I'm in love with my EARTHEN GLOW Minerals foundation, blushes, Radiant Finishing powders and a few of the shadows. I've been wearing Sherri-Lynn foundation for about 10 days now. I love it. It's close to MAC NC45 (my Winter color). Two of the radiant finishing powders work well for me too: Dusk at Lagos and Acapulco Sunset. I reach for Boracay Island blush frequently.  And I've been wearing eye shadows Death Vallet Sunset and Rainbow (for brow highlight) almost daily too. 

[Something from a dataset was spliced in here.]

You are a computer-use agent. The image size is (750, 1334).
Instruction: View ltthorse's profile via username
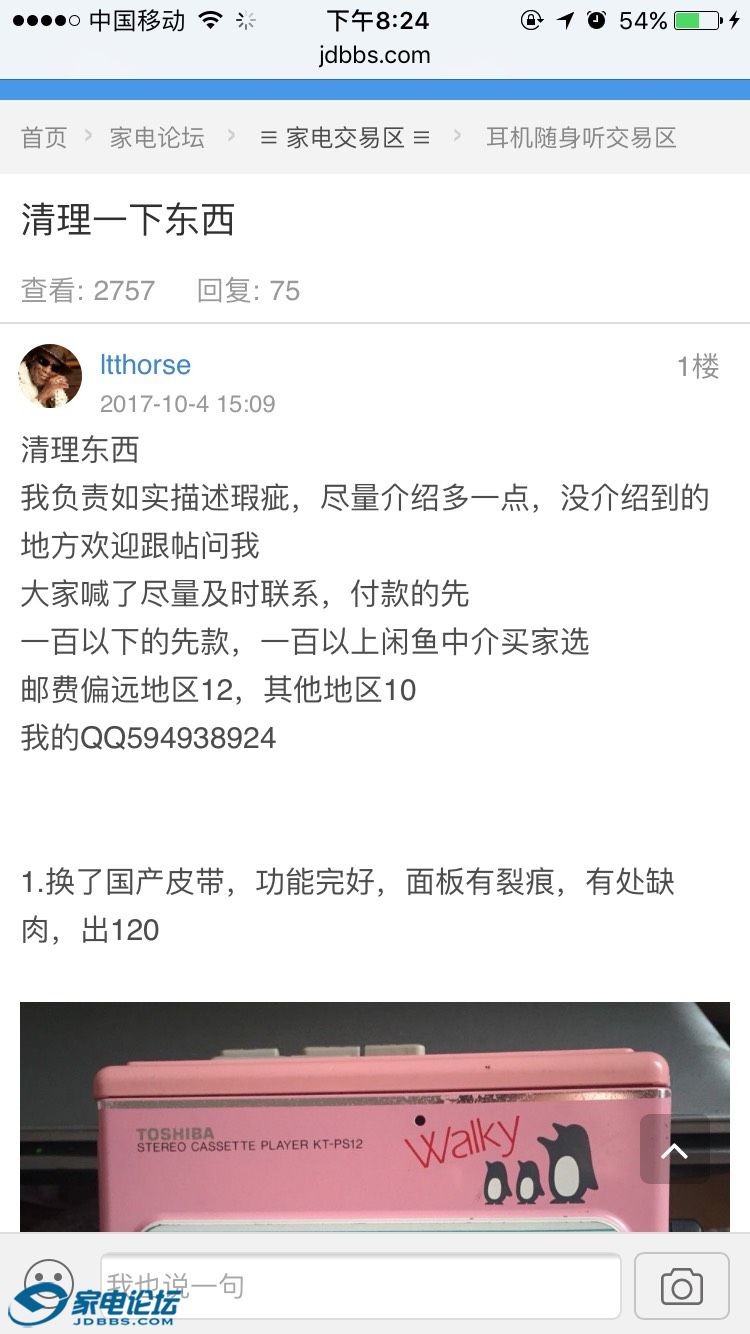tap(145, 365)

I have several more blushes, finishing powders and eye shadows ... but the colors mentioned above are the colors that I am wearing regularly. All mentioned will probably work well for MAC NC45 women who like fairly light coverage with a nice healthy glow.


----------



## user79 (Mar 8, 2009)

I was not impressed with their products. The shadows just buffed right off during blending, the foundation was very glittery and bad formulation and the blushes also had very large glitter chunks. It looked very unnatural on me...


----------



## MAHALO (Mar 25, 2009)

During the BOGO sale, I purchased full sizes of 2 more Radiant Glow Finishing Powders: Acapulco Sunset and Tibetan Gold... love them. I recommend them for darker skin tones. I am NC45 winter, NW43 summer. My daughter is NW45. They are especially pretty on her.


----------



## ashk36 (May 23, 2009)

I just ordered a bunch of samples last night and I can't wait to get them. I'm once again on the hunt for a new mmu. Not that the stuff I use now is awful, but I could find a better color match, and Earthen Glow definitely has a crazy selection. It's overwhelming even just picking samples. I think I ordered 5 or 6 foundations, a couple blushes, and a couple eyeshadows. I'm somewhat obsessed with finding my perfect white highlighting shadow, so I ordered several different ones. Can't wait to get my stuff in the mail and see how I like it.


----------



## paintednightsky (Jun 23, 2009)

Ok with EGM, I'd say their highlights are foundation and finishing powders like their HI DEF and the glow powders.  They seriously have the best coverage of any other MMU company.  Their glow powders like Athena, Sunrise are so much better than MAC MSF.  Their blush is also nice.  I wasn't too impressed with the eyeshadows either.  Aromaleigh and Fyrinnae are definitely better.  Their eyeshadow tends to be inconsistent.  Some colors however I DO like.  It's really a hit or miss with them in that category.


----------